Here’s what to watch in the GDP report:

Consumer Spending
Consumer spending, the main engine of the US economy, will be the most important part of the report for many. Economists project that outlays decelerated further in the second quarter to an annualized rate of 1.2%, the weakest pace of the expansion. Inflation-adjusted spending declined in May from the prior month, and June outlays are expected to be flat when reported later this week.

Economists had long been forecasting a shift in purchases from goods to services, but it’s unclear to what extent services spending can hold firm in the face of surging prices.

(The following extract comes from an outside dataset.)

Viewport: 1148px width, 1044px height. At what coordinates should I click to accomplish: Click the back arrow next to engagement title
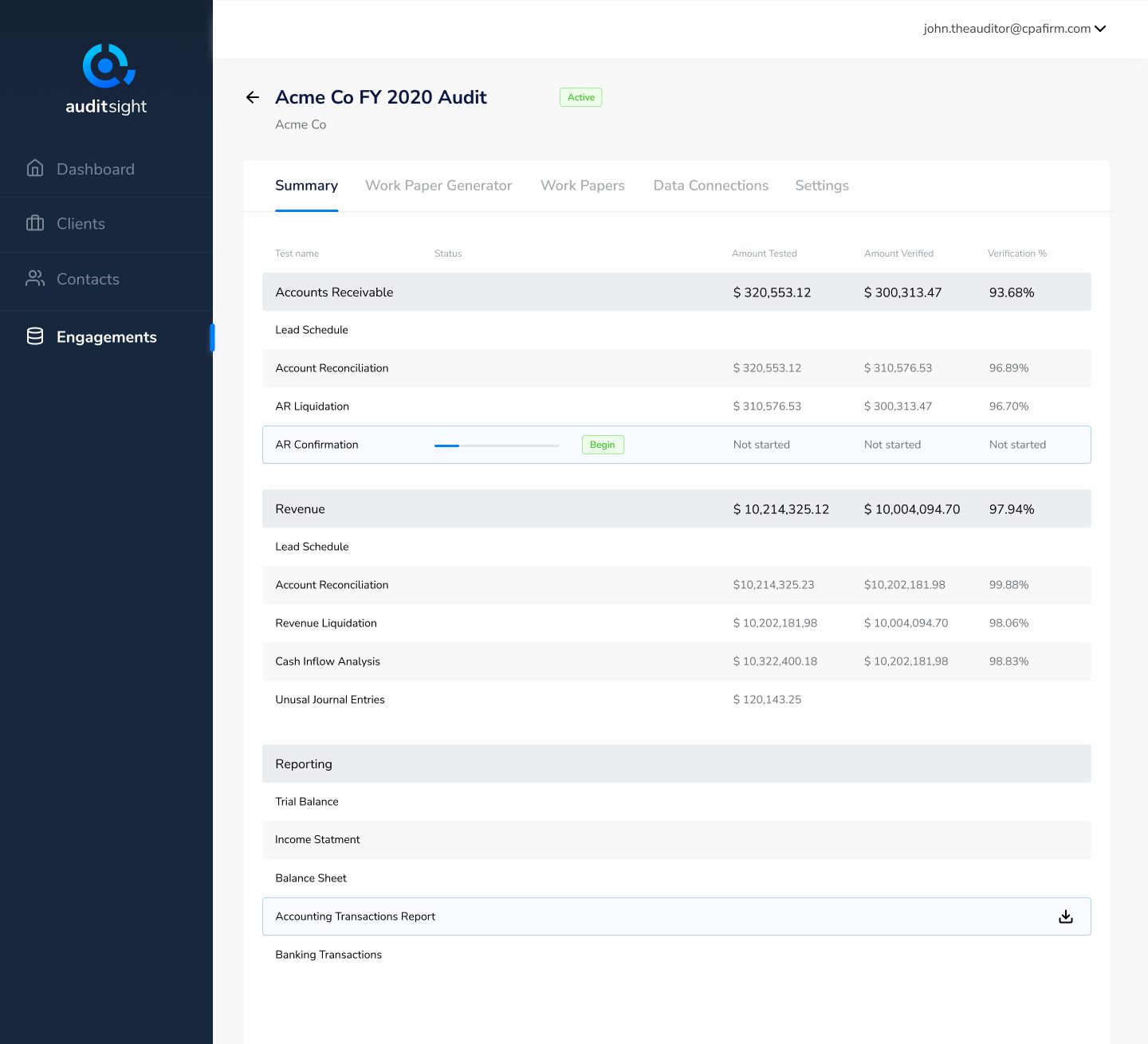click(253, 96)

Decades-high inflation has throttled purchasing power, with Americans facing high prices for necessities like gasoline and groceries. A recent Census Bureau survey showed four in 10 Americans say it’s somewhat or very difficult to cover usual household expenses, the highest share since the question was first asked in August 2020.

Still, Blerina Uruci, US economist at T. Rowe Price Group Inc., said she’s more optimistic about the second half of the year. The worst of inflation has likely passed, and if the labor market stays strong and gas prices don’t spike again, “we’re going to have a bit of a revival in consumer spending,” she said.

Investment
The clearest example by which Fed interest-rate hikes are impacting the economy is the housing market, something that should be highly visible in Thursday’s report. The coinciding surge in mortgage rates has stifled demand, pushing up inventory and leading some buyers to back out of existing deals.

Michael Feroli, chief US economist at JPMorgan Chase & Co., expects residential investment dropped an annualized 13.5% in the second quarter. If realized, that would be the sharpest decline since the beginning of the pandemic.

Meantime, the pace of business investment is expected to cool substantially. Part of the slowdown may reflect growing concerns about the economic outlook. A survey of purchasing managers by S&P Global found firms’ expectations for the future deteriorated in July to the lowest since 2020. Some of the softening reflects inflation in capital goods, Feroli said.

Inventories & Trade
A slower build in inventories compared to the first three months of the year is poised to be an enormous headwind to second-quarter growth. The Atlanta Fed’s GDPNow estimate shows the change in inventories subtracted 2.5 percentage points from the headline figure it pegs at minus 1.6%.

Inventories also weighed on first-quarter GDP but not nearly to the same extent.